**Objective**
Copy out the records word for word, starting with the line containing "Viewport: 1254px width, 952px height." and going on through the line containing "tap(363, 1200)", with both of those lines included.

### Data in this exercise ###

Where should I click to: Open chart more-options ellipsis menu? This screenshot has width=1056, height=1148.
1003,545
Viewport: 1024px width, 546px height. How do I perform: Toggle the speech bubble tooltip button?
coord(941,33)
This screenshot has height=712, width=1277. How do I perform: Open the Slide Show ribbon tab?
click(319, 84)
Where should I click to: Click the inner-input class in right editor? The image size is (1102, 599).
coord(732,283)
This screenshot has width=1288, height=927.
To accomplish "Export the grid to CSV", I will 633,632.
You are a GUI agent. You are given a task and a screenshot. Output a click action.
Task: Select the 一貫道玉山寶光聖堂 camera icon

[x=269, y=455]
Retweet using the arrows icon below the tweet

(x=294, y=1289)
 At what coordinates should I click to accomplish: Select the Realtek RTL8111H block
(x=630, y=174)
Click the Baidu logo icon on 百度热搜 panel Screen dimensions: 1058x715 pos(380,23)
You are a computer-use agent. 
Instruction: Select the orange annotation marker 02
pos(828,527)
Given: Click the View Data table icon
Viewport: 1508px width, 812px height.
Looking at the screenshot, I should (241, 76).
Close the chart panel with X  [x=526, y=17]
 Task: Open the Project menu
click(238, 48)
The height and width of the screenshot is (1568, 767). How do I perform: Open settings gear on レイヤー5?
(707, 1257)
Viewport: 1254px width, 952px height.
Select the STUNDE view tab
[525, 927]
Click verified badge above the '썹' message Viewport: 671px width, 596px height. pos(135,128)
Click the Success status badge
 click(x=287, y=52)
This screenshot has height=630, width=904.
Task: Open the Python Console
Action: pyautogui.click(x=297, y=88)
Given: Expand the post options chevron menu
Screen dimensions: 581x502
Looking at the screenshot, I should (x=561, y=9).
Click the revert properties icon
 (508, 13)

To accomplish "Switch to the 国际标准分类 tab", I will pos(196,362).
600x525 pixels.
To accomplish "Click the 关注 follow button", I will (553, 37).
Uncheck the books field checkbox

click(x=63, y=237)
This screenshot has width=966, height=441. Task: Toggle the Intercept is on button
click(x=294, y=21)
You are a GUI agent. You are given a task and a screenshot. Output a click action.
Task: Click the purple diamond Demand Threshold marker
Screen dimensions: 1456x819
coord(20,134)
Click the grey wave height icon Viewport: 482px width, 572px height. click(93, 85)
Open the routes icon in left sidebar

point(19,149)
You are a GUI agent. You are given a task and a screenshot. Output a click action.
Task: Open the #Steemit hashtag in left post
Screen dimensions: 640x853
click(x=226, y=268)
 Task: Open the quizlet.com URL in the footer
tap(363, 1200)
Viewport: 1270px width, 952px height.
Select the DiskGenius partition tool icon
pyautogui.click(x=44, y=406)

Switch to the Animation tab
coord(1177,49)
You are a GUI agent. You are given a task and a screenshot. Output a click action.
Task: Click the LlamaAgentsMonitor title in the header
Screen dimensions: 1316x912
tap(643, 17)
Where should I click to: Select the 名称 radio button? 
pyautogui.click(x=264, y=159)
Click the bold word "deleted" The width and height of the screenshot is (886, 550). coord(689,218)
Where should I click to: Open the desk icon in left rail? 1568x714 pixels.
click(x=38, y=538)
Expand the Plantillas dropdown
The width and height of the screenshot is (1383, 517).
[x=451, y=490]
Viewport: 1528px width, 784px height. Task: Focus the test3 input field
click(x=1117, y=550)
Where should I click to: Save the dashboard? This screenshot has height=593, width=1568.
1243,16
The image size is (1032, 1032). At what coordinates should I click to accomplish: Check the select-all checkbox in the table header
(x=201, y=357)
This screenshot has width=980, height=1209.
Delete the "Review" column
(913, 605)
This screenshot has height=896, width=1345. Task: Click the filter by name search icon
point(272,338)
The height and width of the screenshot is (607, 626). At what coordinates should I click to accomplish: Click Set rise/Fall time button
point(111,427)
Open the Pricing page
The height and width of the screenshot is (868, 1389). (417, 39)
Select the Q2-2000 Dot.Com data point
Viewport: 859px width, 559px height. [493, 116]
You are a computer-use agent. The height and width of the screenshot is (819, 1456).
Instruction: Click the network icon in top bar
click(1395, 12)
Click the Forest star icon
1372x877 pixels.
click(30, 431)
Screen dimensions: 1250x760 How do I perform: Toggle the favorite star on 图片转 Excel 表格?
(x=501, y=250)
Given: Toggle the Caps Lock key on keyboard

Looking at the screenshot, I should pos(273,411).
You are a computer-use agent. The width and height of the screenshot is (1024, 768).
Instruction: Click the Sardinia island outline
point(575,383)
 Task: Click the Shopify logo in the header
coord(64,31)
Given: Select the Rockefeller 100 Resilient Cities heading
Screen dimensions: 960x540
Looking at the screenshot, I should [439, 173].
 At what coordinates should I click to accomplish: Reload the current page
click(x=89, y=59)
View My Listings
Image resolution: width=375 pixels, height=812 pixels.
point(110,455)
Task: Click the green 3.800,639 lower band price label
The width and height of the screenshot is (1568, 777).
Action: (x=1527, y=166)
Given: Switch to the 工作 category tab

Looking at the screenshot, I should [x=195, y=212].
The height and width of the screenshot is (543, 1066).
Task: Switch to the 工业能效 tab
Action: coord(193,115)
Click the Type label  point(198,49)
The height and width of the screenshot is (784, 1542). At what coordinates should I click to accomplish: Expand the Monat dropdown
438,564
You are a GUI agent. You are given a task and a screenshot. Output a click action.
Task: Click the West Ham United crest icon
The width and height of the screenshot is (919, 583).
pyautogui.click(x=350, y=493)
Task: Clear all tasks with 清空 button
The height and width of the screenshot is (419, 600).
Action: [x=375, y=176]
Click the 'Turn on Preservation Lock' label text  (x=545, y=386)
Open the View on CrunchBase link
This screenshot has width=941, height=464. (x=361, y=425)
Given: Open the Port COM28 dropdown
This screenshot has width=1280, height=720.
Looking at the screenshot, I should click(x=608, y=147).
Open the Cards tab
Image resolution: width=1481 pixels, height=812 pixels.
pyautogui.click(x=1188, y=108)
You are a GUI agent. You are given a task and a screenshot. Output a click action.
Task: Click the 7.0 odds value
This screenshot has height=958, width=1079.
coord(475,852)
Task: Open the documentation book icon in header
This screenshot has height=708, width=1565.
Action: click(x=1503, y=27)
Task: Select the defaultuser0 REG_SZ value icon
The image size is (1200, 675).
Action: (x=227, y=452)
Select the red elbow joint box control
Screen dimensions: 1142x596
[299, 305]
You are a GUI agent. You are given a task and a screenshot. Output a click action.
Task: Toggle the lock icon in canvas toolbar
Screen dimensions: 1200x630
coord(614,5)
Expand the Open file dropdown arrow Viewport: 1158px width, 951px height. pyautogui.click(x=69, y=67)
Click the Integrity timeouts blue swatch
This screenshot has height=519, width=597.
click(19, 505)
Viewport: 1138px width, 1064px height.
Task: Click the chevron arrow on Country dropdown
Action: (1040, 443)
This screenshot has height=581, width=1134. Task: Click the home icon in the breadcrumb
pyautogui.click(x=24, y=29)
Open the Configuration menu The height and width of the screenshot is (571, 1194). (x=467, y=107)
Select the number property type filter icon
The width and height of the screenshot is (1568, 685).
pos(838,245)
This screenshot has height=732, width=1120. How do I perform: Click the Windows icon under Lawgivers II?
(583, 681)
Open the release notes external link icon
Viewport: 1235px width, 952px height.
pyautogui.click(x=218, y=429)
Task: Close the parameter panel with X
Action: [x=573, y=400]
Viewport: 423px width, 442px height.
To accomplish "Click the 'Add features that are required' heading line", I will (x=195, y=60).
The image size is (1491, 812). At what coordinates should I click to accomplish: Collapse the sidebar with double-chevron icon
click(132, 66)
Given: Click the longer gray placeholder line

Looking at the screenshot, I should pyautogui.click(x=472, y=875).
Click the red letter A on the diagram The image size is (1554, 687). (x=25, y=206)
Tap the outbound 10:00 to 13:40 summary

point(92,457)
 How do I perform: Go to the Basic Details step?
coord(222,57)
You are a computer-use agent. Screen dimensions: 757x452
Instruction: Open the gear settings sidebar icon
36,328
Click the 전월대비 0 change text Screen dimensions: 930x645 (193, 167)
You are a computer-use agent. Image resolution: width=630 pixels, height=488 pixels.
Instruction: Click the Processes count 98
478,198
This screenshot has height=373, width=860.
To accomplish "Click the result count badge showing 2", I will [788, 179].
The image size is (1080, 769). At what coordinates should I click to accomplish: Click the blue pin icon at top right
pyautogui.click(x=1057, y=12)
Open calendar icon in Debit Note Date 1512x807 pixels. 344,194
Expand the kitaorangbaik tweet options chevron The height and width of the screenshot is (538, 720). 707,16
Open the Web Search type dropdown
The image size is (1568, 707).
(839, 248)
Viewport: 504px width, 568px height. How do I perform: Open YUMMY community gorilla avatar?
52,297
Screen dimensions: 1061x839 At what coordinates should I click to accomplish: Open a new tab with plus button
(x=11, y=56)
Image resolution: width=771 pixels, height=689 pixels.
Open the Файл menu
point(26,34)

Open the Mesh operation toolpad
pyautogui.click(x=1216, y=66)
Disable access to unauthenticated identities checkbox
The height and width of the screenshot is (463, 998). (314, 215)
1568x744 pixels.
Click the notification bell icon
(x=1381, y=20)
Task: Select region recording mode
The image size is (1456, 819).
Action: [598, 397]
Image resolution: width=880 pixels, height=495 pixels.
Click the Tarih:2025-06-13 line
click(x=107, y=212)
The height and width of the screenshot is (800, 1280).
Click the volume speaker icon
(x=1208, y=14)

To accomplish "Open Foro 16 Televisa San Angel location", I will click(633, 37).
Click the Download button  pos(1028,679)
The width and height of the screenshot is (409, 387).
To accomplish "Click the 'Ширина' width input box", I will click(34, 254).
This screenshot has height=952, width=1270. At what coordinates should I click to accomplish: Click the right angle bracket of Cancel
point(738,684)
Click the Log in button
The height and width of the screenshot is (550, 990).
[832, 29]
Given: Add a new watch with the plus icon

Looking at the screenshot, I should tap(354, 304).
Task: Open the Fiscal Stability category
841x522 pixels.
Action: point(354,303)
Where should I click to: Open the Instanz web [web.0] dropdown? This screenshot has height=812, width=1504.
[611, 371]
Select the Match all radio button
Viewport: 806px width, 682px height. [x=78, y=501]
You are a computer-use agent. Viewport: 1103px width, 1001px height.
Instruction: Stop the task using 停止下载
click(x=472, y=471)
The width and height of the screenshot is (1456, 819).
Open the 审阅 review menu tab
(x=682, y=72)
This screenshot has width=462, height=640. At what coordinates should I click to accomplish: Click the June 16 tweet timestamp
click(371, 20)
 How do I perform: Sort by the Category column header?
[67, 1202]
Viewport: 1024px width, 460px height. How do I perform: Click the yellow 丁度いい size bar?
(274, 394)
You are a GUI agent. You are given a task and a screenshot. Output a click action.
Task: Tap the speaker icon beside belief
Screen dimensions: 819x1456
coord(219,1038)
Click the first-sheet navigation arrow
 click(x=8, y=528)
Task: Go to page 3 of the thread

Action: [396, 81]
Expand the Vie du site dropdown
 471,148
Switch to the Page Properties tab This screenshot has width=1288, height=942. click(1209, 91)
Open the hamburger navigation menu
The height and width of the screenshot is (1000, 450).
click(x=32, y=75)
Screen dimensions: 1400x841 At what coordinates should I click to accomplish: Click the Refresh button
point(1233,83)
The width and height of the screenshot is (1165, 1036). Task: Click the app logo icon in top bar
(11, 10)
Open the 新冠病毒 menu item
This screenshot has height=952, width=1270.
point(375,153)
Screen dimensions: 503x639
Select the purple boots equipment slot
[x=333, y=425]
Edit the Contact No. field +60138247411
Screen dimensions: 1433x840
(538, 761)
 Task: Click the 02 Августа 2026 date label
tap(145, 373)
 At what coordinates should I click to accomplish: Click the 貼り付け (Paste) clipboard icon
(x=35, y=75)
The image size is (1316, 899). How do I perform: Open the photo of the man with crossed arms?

###

**Solved problem**
Viewport: 1254px width, 952px height.
Select the STUNDE view tab
[525, 927]
Click verified badge above the '썹' message Viewport: 671px width, 596px height. pos(135,128)
Click the Success status badge
 click(x=287, y=52)
This screenshot has height=630, width=904.
Task: Open the Python Console
Action: pyautogui.click(x=297, y=88)
Given: Expand the post options chevron menu
Screen dimensions: 581x502
Looking at the screenshot, I should (x=561, y=9).
Click the revert properties icon
 (508, 13)

To accomplish "Switch to the 国际标准分类 tab", I will pos(196,362).
600x525 pixels.
To accomplish "Click the 关注 follow button", I will (553, 37).
Uncheck the books field checkbox

click(x=63, y=237)
This screenshot has width=966, height=441. Task: Toggle the Intercept is on button
click(x=294, y=21)
You are a GUI agent. You are given a task and a screenshot. Output a click action.
Task: Click the purple diamond Demand Threshold marker
Screen dimensions: 1456x819
coord(20,134)
Click the grey wave height icon Viewport: 482px width, 572px height. click(93, 85)
Open the routes icon in left sidebar

point(19,149)
You are a GUI agent. You are given a task and a screenshot. Output a click action.
Task: Open the #Steemit hashtag in left post
Screen dimensions: 640x853
click(x=226, y=268)
 Task: Open the quizlet.com URL in the footer
tap(363, 1200)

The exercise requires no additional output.